Objective A: Reproduce the Bond Event cycle text word for word, starting with "I did a ‘first" and going on through "skills (hint hint…)".

----

I did a ‘first cut’ of a Cycle Timeline just for my own purposes. It’s not that hard. The basic pattern is a 1432 cycle for the series, with 716 years at the half cycle point and 358 at the 1/4 cycle point. 179 (ish) years being the basic cycle time. Yes, that could use a lot of “tuning”. The Bond Event cycle we’ve already seen, and marking 1/2 events on it is not hard. Much harder is answering the question: Is it ONLY 1/2 cycles that matter? Or harmonics of other scales? A minor third? A fifth? Oscillators uniformly put out “side lobes” and “harmonics” so it would be very bizarre to NOT have minor nodes, and they ought to have a pattern. An interesting place for an Electrical Engineer to use their signal enhancement and display skills (hint hint…)

But even with the discrepancy between a 1432 vs a 1470 year basic cycle (planetary-solar vs Bond Event sediments), the patterns show. The 40 year offset is not so great when compared to the 100 year duration of major events, and 3 cycles is almost ALL of recorded history (and then some, for many areas) 4300 years, give or take. That’s 2300 BC, just prior to Bond Event 3 at 2200 BC. So we have about 3 x 40 = 120 years of “error band” when many of the events of 2000 BC have hundreds of years of +/- on their believed dates. I’m not going to lose sleep over it. (But it does complicate finding minor power nodes of signal at things like a 179 or 358 period).

At any rate, on the assumption that “now” is the start of Bond Event Zero (c), though it ought to continue until at least 2040, I just backdated nodal points on the 1432 pattern from 2020 (as the presumed middle of this BE-0 period). This list starts at the “now” end of things at the top and works down to the BC end.

For reference, Bond Event 4 was roughly the moment in time when Egypt was formed as an empire near the Nile, as folks abandoned the center of the Sahara and headed to the river. 3708 BC This was followed by Intermediate Period 1, then Bond Event 3 comes along about 2200 BC and Egypt falls again. Intermediate period 2 happens. About 800-900 BC we have the Iron Age Cold Period and Bond Event 2. I note that 844 BC is one of the nodes on the chart. 588 AD is about the time of Bond Event 1, but the history of things during The Dark Ages is pretty messed up. It looks like it started getting colder a hundred years earlier, and in 535 AD or so there was an event that was likely a volcano blowing off that puts a spike in things.

At any rate, here’s the general timeline. 1/2 Bond Event times are noted with “1/2 BE”. The unmarked dates are at 1/4 Bond Event intervals (or 2 x the 179 year ‘alignment’ cycle). It would be very interesting to match a history chart against the actual plentary / solar motion calculated patterns, but I’m “not up for it” at the moment. A bit more work that I can take on. Perhaps a “Dig Here!” for the Barycenter folks? For me, I’ll be using this “first cut” as my basic timeline for mapping things in future cogitations (but knowing it may be off a solar cycle or three…)

----

Objective B: Output the records as a Markdown table with the columns Row and Line, starting with the line with "This screenshot has height=183, width=223." and going on through the last line of the records. Give each line a row number under Row, put the line itself under Line, and leave out blank lines.

----

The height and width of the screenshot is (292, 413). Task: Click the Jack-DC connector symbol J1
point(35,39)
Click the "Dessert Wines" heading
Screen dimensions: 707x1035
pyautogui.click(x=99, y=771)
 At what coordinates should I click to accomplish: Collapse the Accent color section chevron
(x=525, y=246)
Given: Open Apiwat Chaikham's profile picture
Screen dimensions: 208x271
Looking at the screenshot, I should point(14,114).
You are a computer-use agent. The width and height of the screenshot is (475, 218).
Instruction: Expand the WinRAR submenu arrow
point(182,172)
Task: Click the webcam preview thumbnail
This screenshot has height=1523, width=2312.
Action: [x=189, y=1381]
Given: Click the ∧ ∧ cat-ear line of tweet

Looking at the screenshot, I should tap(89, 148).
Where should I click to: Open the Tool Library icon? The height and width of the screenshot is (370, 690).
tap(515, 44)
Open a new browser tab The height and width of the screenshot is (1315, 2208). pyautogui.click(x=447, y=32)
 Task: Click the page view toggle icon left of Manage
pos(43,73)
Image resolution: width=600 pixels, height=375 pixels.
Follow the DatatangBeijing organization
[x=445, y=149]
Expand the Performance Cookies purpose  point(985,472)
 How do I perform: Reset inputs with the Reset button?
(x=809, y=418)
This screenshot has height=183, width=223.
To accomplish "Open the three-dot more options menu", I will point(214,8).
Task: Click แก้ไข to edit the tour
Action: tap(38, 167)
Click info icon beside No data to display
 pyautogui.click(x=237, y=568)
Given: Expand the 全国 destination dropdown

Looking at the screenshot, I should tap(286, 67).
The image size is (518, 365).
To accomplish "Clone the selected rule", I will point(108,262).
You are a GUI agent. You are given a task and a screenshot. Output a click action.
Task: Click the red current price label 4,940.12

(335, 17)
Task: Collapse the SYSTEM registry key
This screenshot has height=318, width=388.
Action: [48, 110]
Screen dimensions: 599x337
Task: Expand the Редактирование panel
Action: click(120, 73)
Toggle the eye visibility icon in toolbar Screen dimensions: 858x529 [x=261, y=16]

----

Correct result A:
I did a ‘first cut’ of a Cycle Timeline just for my own purposes. It’s not that hard. The basic pattern is a 1432 cycle for the series, with 716 years at the half cycle point and 358 at the 1/4 cycle point. 179 (ish) years being the basic cycle time. Yes, that could use a lot of “tuning”. The Bond Event cycle we’ve already seen, and marking 1/2 events on it is not hard. Much harder is answering the question: Is it ONLY 1/2 cycles that matter? Or harmonics of other scales? A minor third? A fifth? Oscillators uniformly put out “side lobes” and “harmonics” so it would be very bizarre to NOT have minor nodes, and they ought to have a pattern. An interesting place for an Electrical Engineer to use their signal enhancement and display skills (hint hint…)

Correct result B:
| Row | Line |
|---|---|
| 1 | This screenshot has height=183, width=223. |
| 2 | To accomplish "Open the three-dot more options menu", I will point(214,8). |
| 3 | Task: Click แก้ไข to edit the tour |
| 4 | Action: tap(38, 167) |
| 5 | Click info icon beside No data to display |
| 6 |  pyautogui.click(x=237, y=568) |
| 7 | Given: Expand the 全国 destination dropdown |
| 8 | Looking at the screenshot, I should tap(286, 67). |
| 9 | The image size is (518, 365). |
| 10 | To accomplish "Clone the selected rule", I will point(108,262). |
| 11 | You are a GUI agent. You are given a task and a screenshot. Output a click action. |
| 12 | Task: Click the red current price label 4,940.12 |
| 13 | (335, 17) |
| 14 | Task: Collapse the SYSTEM registry key |
| 15 | This screenshot has height=318, width=388. |
| 16 | Action: [48, 110] |
| 17 | Screen dimensions: 599x337 |
| 18 | Task: Expand the Редактирование panel |
| 19 | Action: click(120, 73) |
| 20 | Toggle the eye visibility icon in toolbar Screen dimensions: 858x529 [x=261, y=16] |